Tainted Love (Nederlands)
Savannah Madis was een vrolijke, levendige, aspirant-zangeres totdat haar familie omkwam bij een auto-ongeluk. Nu is ze in een nieuwe stad en op een nieuwe school, en alsof dat nog niet erg genoeg is, kruist ze het pad van Damon Hanley, de slechte jongen van de school. Damon is volkomen in de war door haar: wie is dit brutale meisje dat hem bij elke wending verrast? Hij kan haar niet uit zijn hoofd zetten, en - hoe zeer ze het ook haat om het toe te geven - Savannah voelt hetzelfde! Ze laten elkaar weer leven. Maar is dat genoeg?
Leeftijdsclassificatie: 18+.
Eerste Dag
Savannah
„Schiet op, meiden, kom op, kom op.“
Coach Kline blaast op zijn fluitje, waardoor iedereen in de buurt opschrikt van het harde geluid.
Zijn grijze sportshirt hangt over zijn dikke buik. Zijn wit-blauwe basketbalbroek is te kort en te strak.
Zijn snor ziet er belachelijk uit. Volgens mij kamt hij hem en smeert er zonnebrandcrème op als een engerd.
Hij klapt in zijn handen en we verlaten allemaal het veld om één voor één terug te gaan naar de kleedkamer.
De muren zijn van witte blokken en de vloer heeft blauwe tegels.
Er hangt een wolvenfoto aan de muur om de schoolgeest te tonen, maar ik hou niet echt van deze school.
Nog niet, tenminste.
Ik ben bezweet en vies van het sporten en het warme weer.

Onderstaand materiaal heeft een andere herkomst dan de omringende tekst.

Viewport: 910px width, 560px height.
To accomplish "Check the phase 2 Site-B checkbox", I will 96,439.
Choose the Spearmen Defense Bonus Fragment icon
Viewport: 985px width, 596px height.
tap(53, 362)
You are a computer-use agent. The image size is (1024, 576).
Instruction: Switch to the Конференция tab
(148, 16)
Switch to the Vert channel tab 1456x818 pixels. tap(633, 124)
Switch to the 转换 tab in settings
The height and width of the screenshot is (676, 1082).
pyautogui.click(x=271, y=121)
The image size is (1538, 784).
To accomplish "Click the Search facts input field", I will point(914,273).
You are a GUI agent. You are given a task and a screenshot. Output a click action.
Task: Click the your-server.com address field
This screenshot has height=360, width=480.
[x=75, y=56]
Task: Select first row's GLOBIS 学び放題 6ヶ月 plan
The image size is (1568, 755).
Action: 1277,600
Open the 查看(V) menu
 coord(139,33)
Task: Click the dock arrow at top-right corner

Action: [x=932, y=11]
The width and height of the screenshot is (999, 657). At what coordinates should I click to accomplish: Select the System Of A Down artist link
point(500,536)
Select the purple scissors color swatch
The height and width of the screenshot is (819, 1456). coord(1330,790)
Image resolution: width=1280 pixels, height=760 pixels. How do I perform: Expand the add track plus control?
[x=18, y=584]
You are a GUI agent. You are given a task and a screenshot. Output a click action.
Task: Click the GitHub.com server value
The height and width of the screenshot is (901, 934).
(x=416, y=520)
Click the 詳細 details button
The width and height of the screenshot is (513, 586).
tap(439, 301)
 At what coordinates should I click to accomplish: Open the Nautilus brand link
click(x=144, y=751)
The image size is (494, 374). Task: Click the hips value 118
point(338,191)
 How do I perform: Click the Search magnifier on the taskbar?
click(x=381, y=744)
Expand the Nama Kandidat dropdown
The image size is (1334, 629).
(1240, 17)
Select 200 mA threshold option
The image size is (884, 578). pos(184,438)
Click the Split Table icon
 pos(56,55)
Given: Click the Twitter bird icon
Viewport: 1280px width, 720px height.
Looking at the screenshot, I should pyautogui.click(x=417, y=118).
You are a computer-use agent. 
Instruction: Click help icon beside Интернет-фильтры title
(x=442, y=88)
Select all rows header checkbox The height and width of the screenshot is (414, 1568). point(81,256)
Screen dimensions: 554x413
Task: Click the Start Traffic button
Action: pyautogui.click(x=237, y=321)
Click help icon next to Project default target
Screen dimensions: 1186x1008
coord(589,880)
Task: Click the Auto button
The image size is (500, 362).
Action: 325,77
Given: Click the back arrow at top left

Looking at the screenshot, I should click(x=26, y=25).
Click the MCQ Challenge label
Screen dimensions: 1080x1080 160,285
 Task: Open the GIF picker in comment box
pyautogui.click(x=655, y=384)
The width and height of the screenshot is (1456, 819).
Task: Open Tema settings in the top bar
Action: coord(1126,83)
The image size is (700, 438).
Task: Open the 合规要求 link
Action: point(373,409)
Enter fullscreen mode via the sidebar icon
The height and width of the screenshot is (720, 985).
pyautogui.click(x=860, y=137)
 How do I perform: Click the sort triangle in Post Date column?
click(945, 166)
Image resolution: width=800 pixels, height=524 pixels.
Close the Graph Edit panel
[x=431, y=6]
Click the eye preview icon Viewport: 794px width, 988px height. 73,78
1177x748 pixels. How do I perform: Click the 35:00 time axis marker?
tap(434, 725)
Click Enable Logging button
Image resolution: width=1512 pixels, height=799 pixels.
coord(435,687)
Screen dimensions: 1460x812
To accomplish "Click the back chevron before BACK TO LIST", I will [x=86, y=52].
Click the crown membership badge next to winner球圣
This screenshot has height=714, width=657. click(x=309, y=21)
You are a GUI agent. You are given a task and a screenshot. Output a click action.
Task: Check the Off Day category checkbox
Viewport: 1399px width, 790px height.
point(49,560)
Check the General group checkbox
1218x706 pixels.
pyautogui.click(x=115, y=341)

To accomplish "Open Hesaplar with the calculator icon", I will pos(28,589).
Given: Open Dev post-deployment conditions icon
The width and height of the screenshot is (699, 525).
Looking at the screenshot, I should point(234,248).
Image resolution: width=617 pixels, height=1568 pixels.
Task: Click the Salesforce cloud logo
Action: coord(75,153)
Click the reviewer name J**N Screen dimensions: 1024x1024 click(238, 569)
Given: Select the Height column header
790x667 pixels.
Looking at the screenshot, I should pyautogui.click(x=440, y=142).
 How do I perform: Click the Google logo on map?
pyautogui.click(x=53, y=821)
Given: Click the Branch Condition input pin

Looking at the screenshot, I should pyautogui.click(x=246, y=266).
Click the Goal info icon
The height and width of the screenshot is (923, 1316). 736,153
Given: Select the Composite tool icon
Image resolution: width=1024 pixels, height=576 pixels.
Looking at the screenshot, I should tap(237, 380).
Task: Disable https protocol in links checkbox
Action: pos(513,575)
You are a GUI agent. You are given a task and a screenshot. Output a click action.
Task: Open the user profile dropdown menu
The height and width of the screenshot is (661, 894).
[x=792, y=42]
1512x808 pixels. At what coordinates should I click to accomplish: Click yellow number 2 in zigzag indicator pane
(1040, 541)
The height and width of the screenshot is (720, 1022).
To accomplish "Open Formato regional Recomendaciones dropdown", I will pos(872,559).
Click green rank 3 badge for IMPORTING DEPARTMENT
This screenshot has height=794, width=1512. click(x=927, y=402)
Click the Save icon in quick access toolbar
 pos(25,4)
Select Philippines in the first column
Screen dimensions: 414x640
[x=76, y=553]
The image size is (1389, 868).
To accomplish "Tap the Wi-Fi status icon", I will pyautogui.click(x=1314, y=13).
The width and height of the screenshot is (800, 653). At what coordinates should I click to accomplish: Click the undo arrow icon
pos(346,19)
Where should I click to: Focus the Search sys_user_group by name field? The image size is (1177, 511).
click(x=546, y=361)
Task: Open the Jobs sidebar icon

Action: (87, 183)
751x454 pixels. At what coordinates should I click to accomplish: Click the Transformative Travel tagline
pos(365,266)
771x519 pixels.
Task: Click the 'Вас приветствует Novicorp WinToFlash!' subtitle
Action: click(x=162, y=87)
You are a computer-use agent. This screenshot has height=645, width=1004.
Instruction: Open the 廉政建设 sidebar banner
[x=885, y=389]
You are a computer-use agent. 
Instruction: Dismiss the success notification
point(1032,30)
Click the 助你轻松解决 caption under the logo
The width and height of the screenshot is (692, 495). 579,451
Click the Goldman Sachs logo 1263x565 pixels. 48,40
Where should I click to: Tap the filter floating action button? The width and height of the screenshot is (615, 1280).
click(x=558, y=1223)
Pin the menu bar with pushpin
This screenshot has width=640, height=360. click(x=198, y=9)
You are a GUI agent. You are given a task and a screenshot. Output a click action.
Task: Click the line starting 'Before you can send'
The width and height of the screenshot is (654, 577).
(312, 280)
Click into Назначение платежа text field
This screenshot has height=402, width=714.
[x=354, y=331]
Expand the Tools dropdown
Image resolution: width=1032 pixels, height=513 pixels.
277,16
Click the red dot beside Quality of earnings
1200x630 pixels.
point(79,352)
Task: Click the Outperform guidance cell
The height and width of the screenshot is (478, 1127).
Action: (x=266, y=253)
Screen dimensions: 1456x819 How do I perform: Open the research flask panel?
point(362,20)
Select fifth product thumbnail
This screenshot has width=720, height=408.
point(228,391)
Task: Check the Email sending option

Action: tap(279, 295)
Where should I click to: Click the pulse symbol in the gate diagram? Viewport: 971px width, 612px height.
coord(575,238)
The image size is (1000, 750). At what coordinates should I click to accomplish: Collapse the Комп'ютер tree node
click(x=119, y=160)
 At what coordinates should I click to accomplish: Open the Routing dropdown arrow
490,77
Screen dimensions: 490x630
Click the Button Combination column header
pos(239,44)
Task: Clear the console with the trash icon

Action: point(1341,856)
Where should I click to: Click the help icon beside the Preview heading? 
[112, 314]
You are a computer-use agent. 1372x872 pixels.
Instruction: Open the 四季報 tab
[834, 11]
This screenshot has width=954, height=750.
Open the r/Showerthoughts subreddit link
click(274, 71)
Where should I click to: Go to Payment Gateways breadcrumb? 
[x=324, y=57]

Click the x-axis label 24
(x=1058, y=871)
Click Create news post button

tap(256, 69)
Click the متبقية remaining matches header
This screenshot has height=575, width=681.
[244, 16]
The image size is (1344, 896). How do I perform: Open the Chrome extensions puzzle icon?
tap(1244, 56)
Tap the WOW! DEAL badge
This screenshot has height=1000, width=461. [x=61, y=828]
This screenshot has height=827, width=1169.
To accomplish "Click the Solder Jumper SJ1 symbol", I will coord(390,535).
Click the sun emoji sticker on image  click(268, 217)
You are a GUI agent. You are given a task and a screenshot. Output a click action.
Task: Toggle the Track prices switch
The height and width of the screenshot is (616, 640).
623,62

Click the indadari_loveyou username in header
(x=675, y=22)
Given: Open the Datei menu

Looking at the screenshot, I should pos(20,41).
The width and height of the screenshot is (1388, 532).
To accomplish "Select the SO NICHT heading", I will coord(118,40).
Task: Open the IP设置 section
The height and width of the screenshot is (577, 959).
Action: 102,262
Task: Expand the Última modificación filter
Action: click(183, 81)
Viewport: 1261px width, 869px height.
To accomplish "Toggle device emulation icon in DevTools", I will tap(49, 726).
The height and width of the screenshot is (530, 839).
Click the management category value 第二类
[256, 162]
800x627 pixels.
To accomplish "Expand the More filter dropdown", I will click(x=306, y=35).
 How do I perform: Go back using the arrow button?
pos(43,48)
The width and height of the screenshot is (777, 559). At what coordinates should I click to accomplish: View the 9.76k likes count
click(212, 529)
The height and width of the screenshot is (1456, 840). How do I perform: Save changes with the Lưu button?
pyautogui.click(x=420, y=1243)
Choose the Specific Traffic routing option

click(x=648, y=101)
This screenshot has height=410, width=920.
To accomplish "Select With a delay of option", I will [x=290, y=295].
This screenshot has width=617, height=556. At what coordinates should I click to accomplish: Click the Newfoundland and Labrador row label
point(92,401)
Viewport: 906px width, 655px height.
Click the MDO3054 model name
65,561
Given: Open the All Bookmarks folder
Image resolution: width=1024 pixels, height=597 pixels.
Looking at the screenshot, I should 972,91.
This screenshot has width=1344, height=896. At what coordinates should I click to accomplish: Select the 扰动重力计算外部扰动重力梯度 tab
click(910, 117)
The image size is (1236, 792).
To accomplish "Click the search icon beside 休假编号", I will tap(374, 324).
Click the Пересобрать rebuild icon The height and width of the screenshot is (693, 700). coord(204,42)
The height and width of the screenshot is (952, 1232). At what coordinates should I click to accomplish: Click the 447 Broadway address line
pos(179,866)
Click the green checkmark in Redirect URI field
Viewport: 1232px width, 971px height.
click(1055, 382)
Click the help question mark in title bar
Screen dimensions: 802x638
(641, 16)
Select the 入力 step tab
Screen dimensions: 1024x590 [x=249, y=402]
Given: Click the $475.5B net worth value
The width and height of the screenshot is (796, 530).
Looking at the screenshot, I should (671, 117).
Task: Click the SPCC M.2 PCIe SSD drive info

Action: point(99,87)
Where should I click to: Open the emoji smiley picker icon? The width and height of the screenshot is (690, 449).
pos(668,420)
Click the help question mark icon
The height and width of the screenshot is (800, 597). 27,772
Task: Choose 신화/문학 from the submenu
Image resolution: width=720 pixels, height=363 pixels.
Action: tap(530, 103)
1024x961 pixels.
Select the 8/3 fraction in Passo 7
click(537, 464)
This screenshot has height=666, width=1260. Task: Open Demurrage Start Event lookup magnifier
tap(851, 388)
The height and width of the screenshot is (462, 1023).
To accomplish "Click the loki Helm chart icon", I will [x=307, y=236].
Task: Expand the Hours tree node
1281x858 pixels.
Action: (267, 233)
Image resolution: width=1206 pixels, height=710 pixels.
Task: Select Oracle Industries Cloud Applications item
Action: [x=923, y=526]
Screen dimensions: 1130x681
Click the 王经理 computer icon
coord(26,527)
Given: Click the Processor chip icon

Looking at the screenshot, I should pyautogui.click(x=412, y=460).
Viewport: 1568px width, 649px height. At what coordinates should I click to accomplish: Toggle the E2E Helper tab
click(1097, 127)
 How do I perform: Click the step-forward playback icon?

Ik snak naar een douche.
Augustus is een van de heetste maanden, en aan de kust wonen maakt het alleen maar erger.
Het is pas de derde schoolweek en ik voel me nog steeds de nieuwe.
Ik heb nog moeite met de namen van leraren. Mensen kijken me raar aan, zeggen gemene dingen en roddelen over wie ik ben en waarom Percy en ik altijd samen zijn.
Ze zouden zich met hun eigen zaken moeten bemoeien, maar ja, dit is de middelbare school.
Als ik de kleedkamer binnenloop, pak ik mijn kleren en probeer ik dat stomme slot te openen dat de school ons heeft gegeven. Ik geef het voor de vijftiende dag op rij op en ga naar de douches.
De sloten zijn te ingewikkeld. Zelfs als Percy me laat zien hoe het moet, lukt het me nooit om mijn gymkluisje goed te laten werken, hoe hard ik ook probeer.
Ik ben hierdoor al een paar keer te laat in de les gekomen. Ik heb al twee te-laat-briefjes en het schooljaar is nog geen maand bezig.
Ik baal hiervan. Ik kan niet wachten tot ik klaar ben met de middelbare school en dit soort dingen.
Ik haat gym het meest. Niet alleen vanwege het sporten, waar ik echt een hekel aan heb, maar het is de enige les waar Percy en ik gescheiden zijn.
Percy is mijn neef en mijn enige vriend op school. Ik wil geen andere vrienden, maar het is fijn om iemand aan je kant te hebben. Hij probeert me te helpen.
Hij doet echt zijn best.
Ik kleed me snel om en verstop me voor de andere meiden. Ik probeer me te haasten.
Terwijl ik het zweet van mijn lichaam was, vertrekken de andere meiden.
Het wordt stil in de ruimte. Ik hou van alleen zijn, maar dit is niet goed.
Ik zal weer te laat komen als ik me niet haast.
Ik rond mijn douche af in nog drie minuten en draai de kraan dicht.
Ik reik naar mijn handdoek, maar die is er niet.
Ik begin bang te worden.
Er ligt niets op het krukje buiten de douche, niets aan het haakje naast de opening.
Niets.
Ik trek het douchegordijn opzij en houd het tegen mijn borst. Ik kijk om me heen en zie geen van mijn kleren en niemand in de buurt.
Ik begin echt bang te worden.
Misschien heeft iemand ze op de grond zien liggen en ze teruggelegd in mijn kluisje?
In de hoop dat dat is gebeurd, trek ik het douchegordijn van de ringen en wikkel het om me heen.
Ik zoek de hele kleedkamer af maar kan niets van mijn spullen vinden.
Er zit niets meer in mijn kluisje: geen gymtas, geen schoenen, beha, ondergoed, haarborstel, niets.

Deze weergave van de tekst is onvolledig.